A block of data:
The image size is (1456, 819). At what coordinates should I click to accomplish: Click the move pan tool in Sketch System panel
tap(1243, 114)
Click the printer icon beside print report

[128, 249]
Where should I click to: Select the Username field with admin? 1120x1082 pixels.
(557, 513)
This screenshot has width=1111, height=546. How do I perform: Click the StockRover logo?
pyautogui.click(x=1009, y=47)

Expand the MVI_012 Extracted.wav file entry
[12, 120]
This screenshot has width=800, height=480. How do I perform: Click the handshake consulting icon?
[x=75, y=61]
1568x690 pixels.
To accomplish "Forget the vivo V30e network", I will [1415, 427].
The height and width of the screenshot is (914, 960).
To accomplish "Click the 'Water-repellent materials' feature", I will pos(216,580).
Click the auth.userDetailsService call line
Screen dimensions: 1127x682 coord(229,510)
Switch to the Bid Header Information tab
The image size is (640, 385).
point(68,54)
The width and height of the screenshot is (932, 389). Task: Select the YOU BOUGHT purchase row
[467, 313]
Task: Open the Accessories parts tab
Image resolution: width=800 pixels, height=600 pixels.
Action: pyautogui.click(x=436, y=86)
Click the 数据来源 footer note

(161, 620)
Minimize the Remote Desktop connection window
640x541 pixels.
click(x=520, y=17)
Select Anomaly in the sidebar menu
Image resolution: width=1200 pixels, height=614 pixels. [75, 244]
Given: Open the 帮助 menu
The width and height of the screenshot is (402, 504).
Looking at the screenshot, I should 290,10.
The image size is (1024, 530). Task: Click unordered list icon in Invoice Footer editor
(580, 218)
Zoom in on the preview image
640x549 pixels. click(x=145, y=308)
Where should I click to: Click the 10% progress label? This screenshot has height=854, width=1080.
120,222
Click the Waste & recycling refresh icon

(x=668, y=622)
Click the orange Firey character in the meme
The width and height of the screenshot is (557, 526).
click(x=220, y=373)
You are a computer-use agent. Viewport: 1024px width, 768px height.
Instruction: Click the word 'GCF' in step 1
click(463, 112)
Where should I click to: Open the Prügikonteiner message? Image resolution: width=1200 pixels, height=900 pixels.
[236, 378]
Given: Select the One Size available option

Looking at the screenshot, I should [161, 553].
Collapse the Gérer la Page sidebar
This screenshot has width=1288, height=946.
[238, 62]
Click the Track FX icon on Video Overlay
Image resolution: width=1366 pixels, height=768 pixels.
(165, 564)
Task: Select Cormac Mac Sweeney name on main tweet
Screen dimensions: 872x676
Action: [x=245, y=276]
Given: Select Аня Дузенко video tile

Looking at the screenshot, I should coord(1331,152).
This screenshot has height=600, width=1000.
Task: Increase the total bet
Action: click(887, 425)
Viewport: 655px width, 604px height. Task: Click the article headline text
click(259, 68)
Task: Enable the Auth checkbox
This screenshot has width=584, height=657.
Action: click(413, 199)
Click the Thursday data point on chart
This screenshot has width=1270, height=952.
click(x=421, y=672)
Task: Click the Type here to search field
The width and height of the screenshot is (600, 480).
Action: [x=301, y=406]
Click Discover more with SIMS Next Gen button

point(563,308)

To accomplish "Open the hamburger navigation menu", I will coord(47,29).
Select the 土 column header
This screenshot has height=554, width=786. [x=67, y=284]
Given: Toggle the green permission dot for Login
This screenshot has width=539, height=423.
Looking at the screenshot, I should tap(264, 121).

:: Exercise goal ::
Copy out the lines of the material above exactly, everything from the line containing "Select Anomaly in the sidebar menu" down to the line containing "(x=668, y=622)", including both of those lines.

:: Response ::
Select Anomaly in the sidebar menu
Image resolution: width=1200 pixels, height=614 pixels. [75, 244]
Given: Open the 帮助 menu
The width and height of the screenshot is (402, 504).
Looking at the screenshot, I should 290,10.
The image size is (1024, 530). Task: Click unordered list icon in Invoice Footer editor
(580, 218)
Zoom in on the preview image
640x549 pixels. click(x=145, y=308)
Where should I click to: Click the 10% progress label? This screenshot has height=854, width=1080.
120,222
Click the Waste & recycling refresh icon

(x=668, y=622)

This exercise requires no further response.